Esses gauleses são todos loucos

Nas histórias de Goscinny e Uderzo, a folclórica pequena aldeia da Gália onde moravam Asterix, Obelix e cia era o último reduto de resistência ao Império Romano em toda a Europa. Desnecessário dizer o quanto o fino humor dos dois responsáveis pela série falava muito mais dos mitos que perduram sobre algumas das principais características nacionais de vários países (principalmente, mas não somente, europeus), buscando uma gênese destas marcas contemporâneas num passado longínquo, sempre pelo viés do humor. Sendo uma criação francesa, ainda mais desnecessário seria apontar como este humor se aplicava com muito mais adequação aos próprios franceses/gauleses. Não por acaso a mítica resistência gaulesa ao Império tinha muito do propalado orgulho francês, e, especificamente, de sua relação mais recente com o "império" norte-americano sobre a cultura e o pensamento mundial. Relação esta em tudo superdimensionada na seara do cinema, com a presença mundial do produto hollywoodiano sendo uma realidade bastante "imperial", e vendo-se que os confrontos com os franceses nesta área sobre as questões da resistência cultural já foram pano para muitas mangas (em especial na passagem de Jack Lang pelo Ministério da Cultura francês).

Listagem fornecida:
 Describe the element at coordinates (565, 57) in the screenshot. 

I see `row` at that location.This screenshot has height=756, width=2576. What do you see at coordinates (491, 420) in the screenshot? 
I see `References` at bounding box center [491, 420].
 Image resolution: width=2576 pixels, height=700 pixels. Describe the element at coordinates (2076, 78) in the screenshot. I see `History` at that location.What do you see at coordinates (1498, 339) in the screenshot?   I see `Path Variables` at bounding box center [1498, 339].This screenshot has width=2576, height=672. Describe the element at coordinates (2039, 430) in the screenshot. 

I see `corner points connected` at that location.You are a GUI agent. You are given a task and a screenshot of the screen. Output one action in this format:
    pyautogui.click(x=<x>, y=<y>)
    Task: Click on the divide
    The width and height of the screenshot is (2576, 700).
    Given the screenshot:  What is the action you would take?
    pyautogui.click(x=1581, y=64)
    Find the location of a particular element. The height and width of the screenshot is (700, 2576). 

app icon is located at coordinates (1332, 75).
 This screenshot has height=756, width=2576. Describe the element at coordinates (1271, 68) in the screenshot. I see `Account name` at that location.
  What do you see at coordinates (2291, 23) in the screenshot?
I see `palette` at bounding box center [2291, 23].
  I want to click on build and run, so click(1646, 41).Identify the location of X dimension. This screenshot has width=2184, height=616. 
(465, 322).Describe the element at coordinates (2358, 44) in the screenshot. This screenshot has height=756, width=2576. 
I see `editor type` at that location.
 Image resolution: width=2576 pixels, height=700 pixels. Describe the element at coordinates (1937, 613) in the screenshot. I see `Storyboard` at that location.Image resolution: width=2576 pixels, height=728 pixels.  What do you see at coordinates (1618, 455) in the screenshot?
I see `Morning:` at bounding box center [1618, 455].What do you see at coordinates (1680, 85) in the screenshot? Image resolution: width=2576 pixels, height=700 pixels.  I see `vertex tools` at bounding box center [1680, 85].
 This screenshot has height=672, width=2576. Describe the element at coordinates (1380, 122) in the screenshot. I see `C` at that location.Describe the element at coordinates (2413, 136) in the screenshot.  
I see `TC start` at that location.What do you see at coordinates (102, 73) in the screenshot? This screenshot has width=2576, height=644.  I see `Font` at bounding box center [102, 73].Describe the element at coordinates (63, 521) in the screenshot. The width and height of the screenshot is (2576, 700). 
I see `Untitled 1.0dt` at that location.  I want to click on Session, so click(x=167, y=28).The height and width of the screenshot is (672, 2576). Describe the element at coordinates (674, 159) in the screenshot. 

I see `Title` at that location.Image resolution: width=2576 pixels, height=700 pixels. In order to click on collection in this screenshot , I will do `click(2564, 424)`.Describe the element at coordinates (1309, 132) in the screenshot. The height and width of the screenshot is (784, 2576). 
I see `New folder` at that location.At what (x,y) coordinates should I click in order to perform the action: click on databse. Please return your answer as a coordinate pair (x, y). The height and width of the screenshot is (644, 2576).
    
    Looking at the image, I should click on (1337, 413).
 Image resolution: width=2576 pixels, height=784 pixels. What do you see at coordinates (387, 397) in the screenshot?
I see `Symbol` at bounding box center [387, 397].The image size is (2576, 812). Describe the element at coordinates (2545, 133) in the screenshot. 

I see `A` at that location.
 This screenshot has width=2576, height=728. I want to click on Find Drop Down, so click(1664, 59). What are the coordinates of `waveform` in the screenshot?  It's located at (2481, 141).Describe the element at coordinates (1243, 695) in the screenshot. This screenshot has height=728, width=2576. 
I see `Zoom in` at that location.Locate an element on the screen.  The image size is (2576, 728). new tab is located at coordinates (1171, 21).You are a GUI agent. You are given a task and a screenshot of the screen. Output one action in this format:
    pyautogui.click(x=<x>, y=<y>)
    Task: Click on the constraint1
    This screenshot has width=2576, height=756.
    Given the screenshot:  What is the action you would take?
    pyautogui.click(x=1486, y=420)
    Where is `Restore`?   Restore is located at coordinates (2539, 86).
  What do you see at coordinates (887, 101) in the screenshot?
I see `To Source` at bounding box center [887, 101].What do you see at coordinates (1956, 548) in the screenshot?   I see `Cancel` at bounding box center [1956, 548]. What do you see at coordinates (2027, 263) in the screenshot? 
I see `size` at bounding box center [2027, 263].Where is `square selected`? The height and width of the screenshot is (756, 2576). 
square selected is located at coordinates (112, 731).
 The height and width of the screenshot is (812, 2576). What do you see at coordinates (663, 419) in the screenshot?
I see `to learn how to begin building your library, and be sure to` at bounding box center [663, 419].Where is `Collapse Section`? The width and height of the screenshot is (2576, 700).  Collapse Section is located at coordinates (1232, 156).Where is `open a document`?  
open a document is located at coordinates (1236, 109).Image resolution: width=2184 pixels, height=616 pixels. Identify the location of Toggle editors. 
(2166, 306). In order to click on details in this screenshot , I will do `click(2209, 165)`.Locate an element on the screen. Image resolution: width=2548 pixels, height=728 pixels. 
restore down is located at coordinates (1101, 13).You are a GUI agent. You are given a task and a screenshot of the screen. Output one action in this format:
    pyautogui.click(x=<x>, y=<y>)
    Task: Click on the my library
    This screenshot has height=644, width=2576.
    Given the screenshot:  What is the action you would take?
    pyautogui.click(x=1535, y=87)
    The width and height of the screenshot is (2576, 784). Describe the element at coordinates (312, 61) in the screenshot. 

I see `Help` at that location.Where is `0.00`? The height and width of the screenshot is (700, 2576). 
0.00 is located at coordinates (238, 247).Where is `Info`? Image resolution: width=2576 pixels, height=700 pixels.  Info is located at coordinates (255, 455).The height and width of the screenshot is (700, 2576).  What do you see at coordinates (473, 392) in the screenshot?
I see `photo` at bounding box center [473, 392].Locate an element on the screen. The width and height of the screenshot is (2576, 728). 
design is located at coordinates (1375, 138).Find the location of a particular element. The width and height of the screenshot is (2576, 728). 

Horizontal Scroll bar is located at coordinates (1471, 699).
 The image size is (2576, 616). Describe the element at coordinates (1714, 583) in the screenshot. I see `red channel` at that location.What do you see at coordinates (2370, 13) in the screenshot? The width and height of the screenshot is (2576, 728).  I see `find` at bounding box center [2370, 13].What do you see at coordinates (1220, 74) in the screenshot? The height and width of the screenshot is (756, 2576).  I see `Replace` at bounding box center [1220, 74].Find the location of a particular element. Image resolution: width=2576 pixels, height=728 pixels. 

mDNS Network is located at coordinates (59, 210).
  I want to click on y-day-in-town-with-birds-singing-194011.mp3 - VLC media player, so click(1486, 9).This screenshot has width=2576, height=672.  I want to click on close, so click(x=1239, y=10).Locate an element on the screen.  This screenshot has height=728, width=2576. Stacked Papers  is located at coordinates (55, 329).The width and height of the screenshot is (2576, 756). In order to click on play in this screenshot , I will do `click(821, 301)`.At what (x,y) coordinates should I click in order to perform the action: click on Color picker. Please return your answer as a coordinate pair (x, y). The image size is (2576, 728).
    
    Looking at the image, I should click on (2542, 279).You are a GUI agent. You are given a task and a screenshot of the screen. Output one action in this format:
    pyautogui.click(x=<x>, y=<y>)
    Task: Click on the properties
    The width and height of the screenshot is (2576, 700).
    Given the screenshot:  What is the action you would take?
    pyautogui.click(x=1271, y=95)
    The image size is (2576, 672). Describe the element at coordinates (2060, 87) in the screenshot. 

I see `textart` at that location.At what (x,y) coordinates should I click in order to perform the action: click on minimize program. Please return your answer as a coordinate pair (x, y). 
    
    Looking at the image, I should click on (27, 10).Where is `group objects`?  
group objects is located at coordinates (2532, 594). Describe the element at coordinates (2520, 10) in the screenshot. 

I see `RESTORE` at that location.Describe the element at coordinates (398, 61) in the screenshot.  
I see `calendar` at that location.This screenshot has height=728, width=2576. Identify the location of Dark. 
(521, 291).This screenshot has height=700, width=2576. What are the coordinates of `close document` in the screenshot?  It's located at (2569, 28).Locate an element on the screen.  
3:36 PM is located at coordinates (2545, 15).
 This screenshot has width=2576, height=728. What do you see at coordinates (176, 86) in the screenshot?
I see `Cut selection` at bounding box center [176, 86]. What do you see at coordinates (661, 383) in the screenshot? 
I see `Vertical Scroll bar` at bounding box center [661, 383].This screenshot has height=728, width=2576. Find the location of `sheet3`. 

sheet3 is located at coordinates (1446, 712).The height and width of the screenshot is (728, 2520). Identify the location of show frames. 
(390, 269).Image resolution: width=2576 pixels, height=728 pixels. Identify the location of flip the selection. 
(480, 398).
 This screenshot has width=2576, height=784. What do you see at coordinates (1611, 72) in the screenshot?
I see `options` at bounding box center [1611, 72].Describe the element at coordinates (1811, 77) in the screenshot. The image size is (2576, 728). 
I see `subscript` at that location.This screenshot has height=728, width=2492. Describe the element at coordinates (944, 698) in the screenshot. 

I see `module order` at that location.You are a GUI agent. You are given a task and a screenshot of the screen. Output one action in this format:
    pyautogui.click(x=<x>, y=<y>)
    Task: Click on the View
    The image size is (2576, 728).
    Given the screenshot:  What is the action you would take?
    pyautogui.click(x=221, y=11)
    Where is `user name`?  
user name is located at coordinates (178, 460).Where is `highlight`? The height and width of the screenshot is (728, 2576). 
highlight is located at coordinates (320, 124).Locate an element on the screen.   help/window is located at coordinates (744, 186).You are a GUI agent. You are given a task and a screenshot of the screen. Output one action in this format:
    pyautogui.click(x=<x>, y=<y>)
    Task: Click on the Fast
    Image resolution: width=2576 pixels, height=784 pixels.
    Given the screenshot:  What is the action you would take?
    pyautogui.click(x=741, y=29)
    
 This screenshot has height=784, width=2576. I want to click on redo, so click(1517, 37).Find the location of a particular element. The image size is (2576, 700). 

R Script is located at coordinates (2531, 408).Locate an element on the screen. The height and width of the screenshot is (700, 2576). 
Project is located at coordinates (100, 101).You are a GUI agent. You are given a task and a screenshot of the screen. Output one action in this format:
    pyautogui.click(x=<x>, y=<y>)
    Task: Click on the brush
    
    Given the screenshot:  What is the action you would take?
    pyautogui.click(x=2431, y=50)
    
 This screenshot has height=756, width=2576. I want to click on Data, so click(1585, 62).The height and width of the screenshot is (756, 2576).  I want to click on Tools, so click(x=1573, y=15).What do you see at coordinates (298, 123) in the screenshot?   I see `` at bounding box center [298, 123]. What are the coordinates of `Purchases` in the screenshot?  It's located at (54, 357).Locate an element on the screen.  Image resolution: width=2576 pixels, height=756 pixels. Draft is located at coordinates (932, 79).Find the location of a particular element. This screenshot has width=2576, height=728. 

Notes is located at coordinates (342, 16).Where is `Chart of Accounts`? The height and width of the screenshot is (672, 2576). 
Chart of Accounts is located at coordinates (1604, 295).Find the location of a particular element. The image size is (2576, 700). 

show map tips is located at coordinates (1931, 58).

Problema proposto 1: Indique se cada afirmação abaixo está de acordo com o texto sobre Asterix, respondendo sim ou não e citando literalmente as palavras do texto que decidem a questão. (a) A aldeia gaulesa era o último reduto de resistência ao Império Romano em toda a Europa. (b) O humor da série tratava apenas de mitos sobre países europeus. (c) A série é uma criação belga.
Problema proposto 2: Segundo o texto sobre Asterix, por qual ministério francês passou Jack Lang?
Problema proposto 3: Dê prosseguimento ao texto sobre Asterix a partir da última frase apresentada.

Resposta final 1:
(a) Sim: "era o último reduto de resistência ao Império Romano em toda a Europa".
(b) Não: "principalmente, mas não somente, europeus".
(c) Não: "Sendo uma criação francesa".

Resposta final 2: Pelo Ministério da Cultura francês.

Resposta final 3:
Recentemente, em especial nos últimos dois anos, o cinema francês conseguiu uma participação no mercado interno (e, de forma bem mais amena, mas ainda assim destacada, no mercado mundial também) notável. Boa parte desta "resistência", porém, foi bastante contestada por representantes do cinema francês mais confrontador por ser, de uma forma ou de outra, uma reprodução dos modelos de produção e narrativa hollywoodianos dentro da indústria francesa (e, num paradoxo interessante, os filmes com os personagens de Goscinny e Uderzo são alguns dos mais diretamente relacionados com esta vertente). Com isso, o "específico cultural" francês estaria sendo perdido naquilo que se tornava, então, uma simples questão de mercados e lucros. Quanto a esta questão, foi extremamente enriquecedor poder ver, na última edição do Anima Mundi, dois filmes franceses de longa-metragem em animação tornando plenamente palpável esta questão, esta verdadeira divisão de pensamentos e formatos de cinema.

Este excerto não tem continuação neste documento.